:: Listed records ::
- - - - -

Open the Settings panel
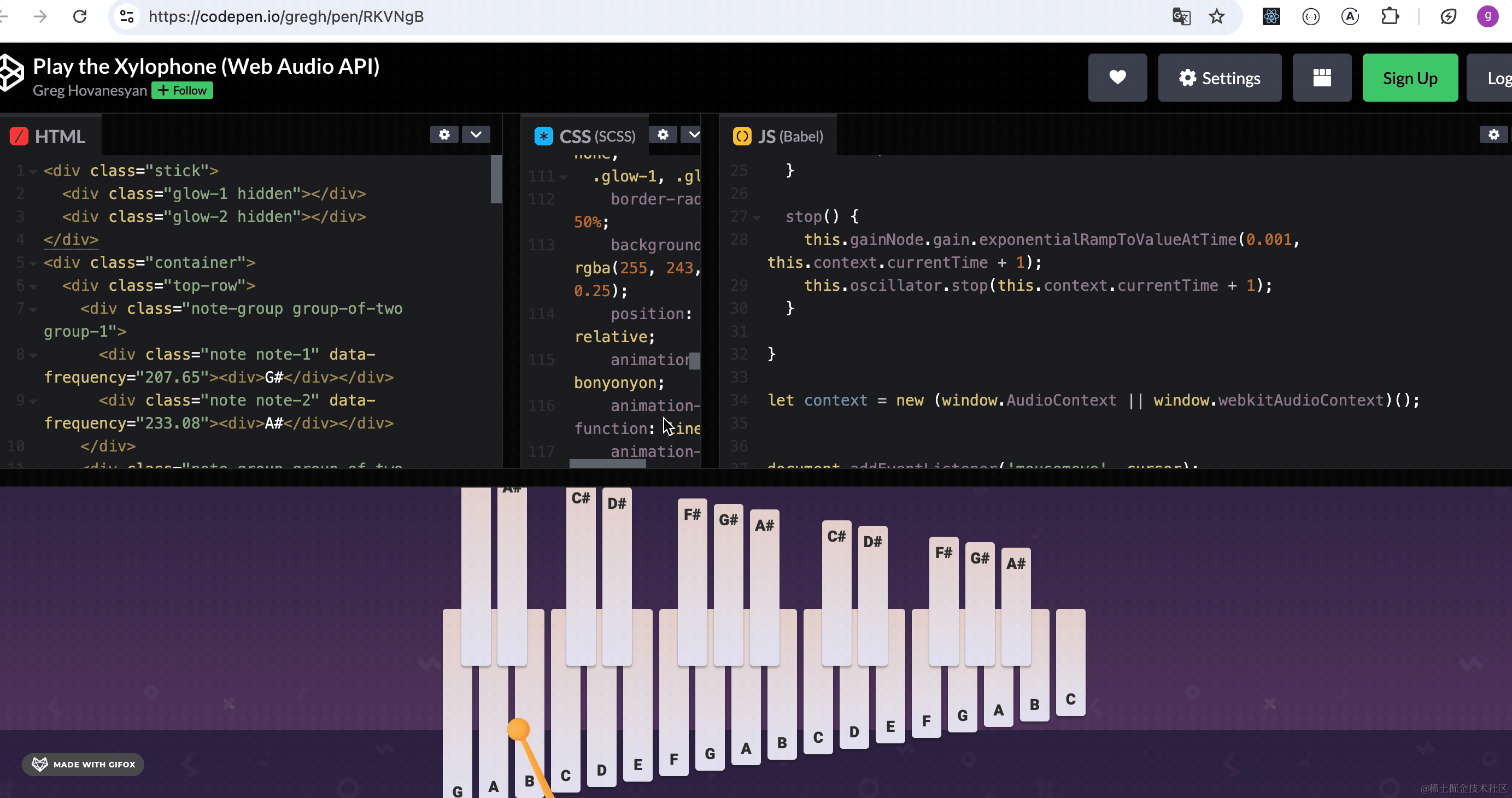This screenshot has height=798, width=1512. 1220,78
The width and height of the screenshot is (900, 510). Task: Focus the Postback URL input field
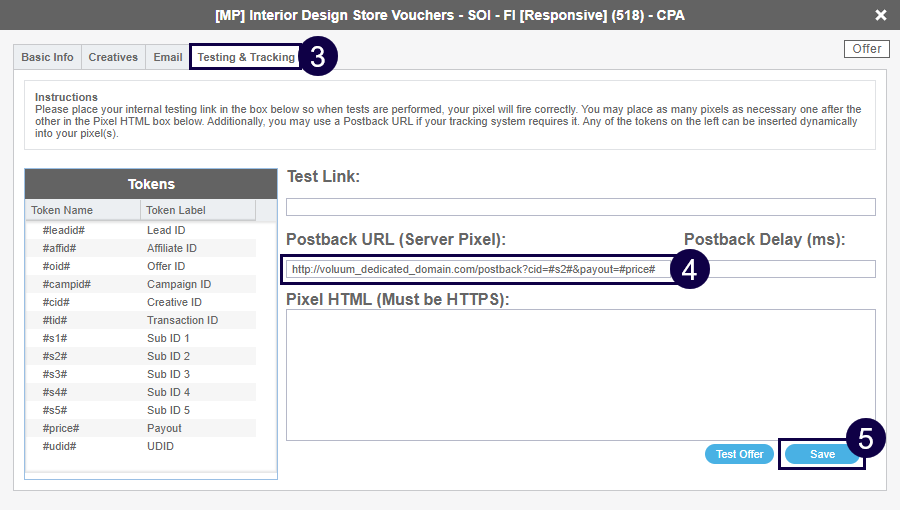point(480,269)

- - - - -

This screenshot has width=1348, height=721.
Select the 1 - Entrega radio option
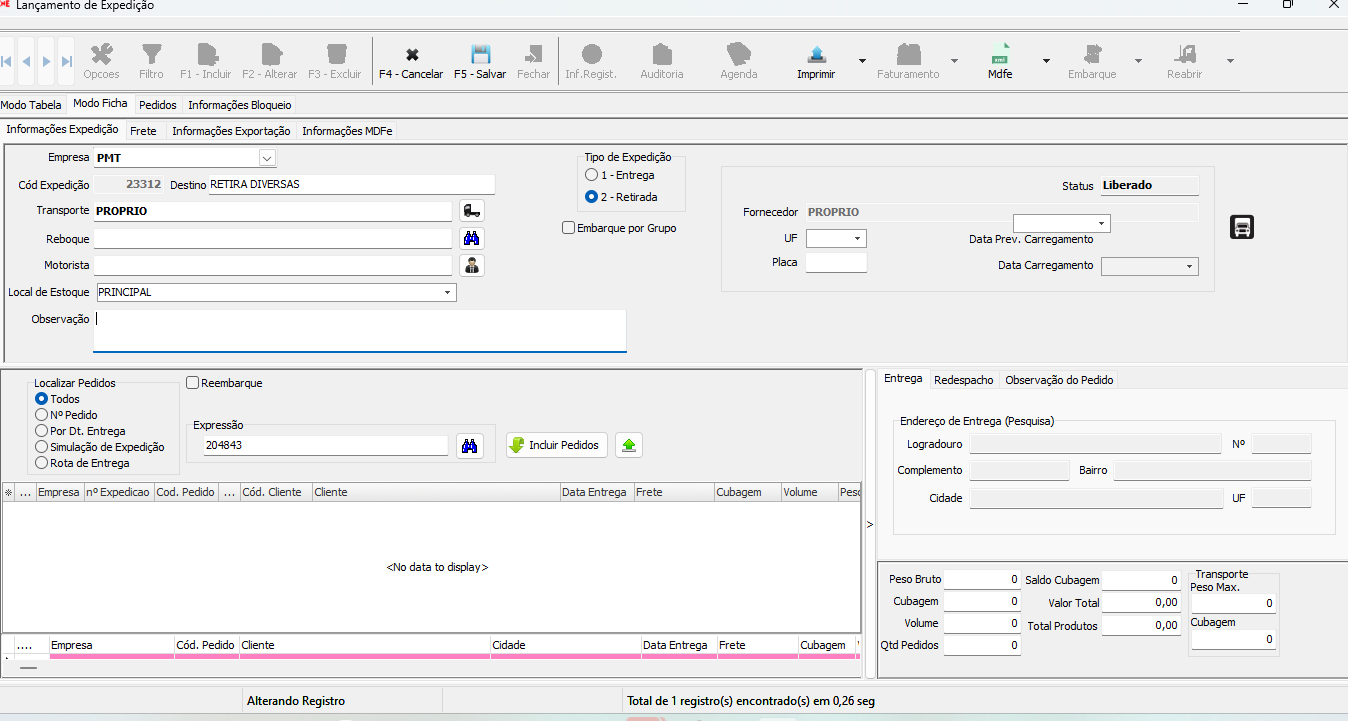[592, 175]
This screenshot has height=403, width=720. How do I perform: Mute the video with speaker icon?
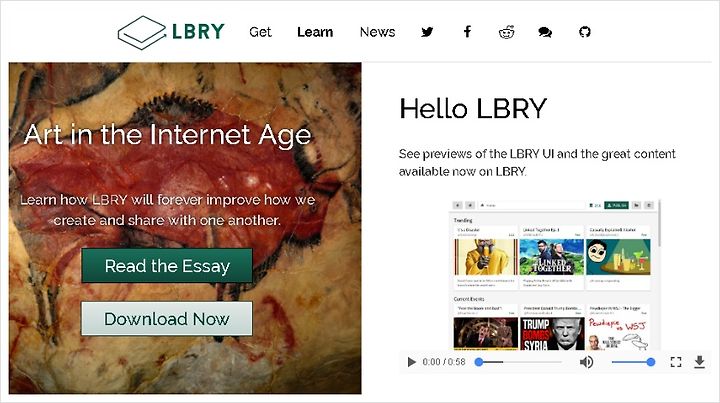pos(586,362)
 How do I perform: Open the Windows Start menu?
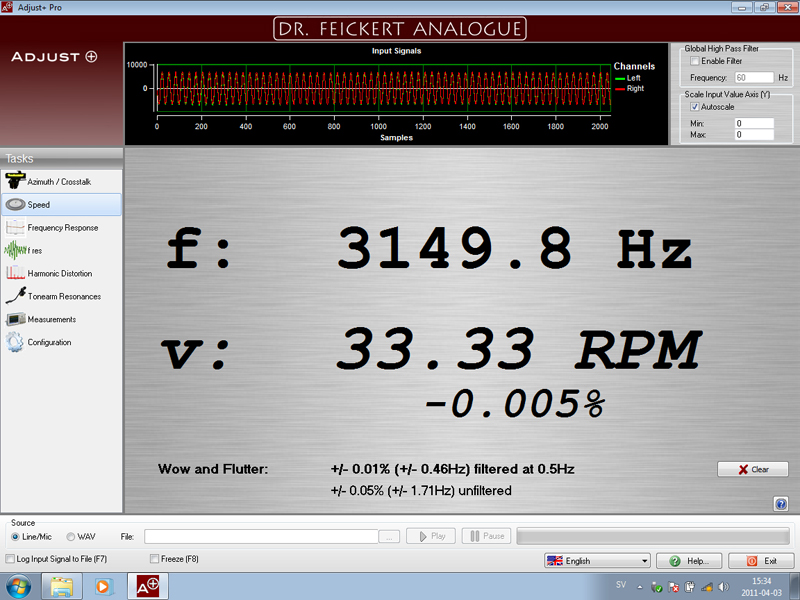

- - - - -

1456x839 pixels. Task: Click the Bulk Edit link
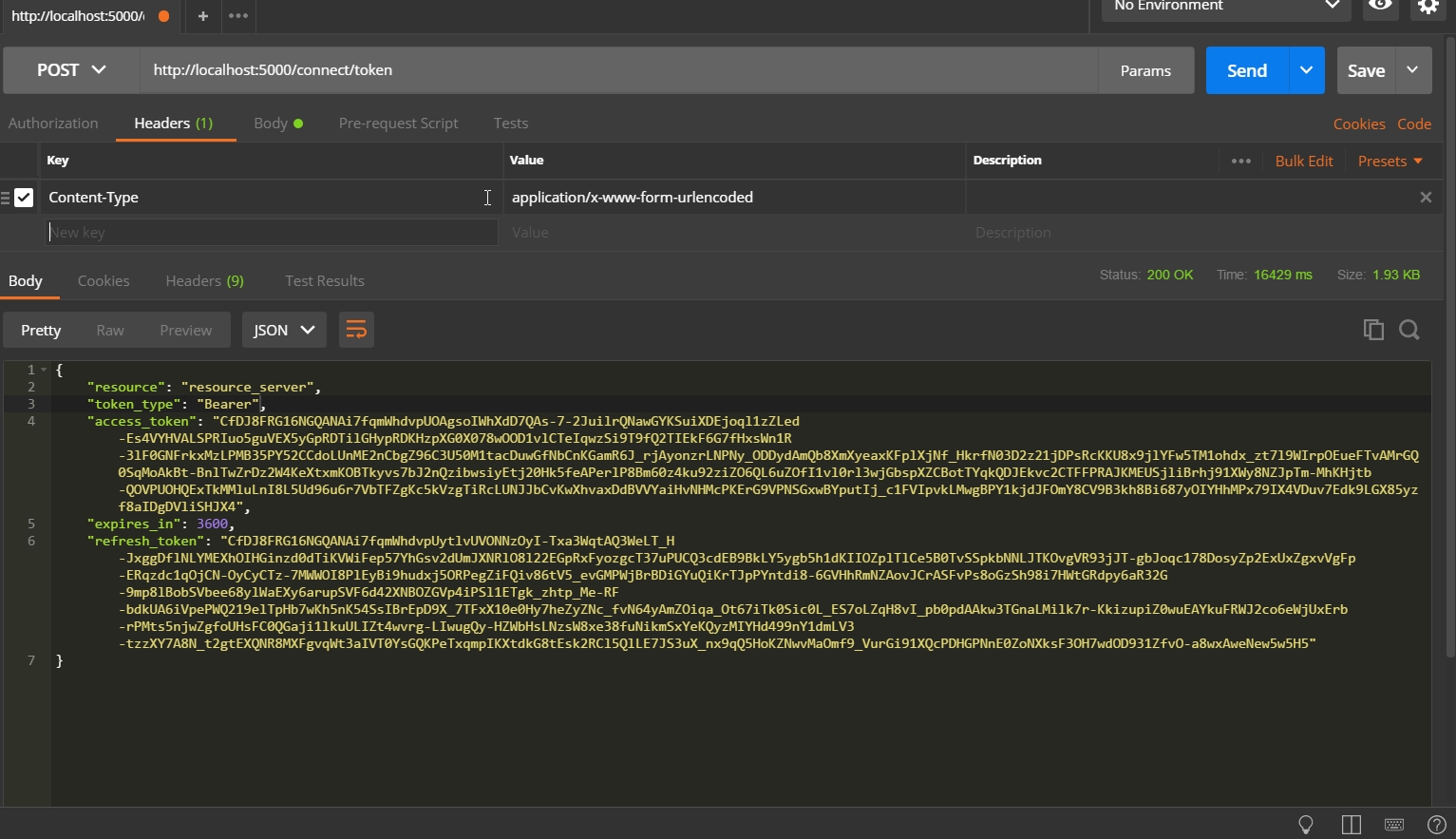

- - - - -

:: What is needed ::
Write out the lines above from the one with "This screenshot has height=403, width=720." through the one with "How do I perform: Open", ends included, exactly; no picture goes in.

:: Task output ::
This screenshot has height=403, width=720. How do I perform: Mute the video with speaker icon?
pos(586,362)
 How do I perform: Open the Windows Start menu?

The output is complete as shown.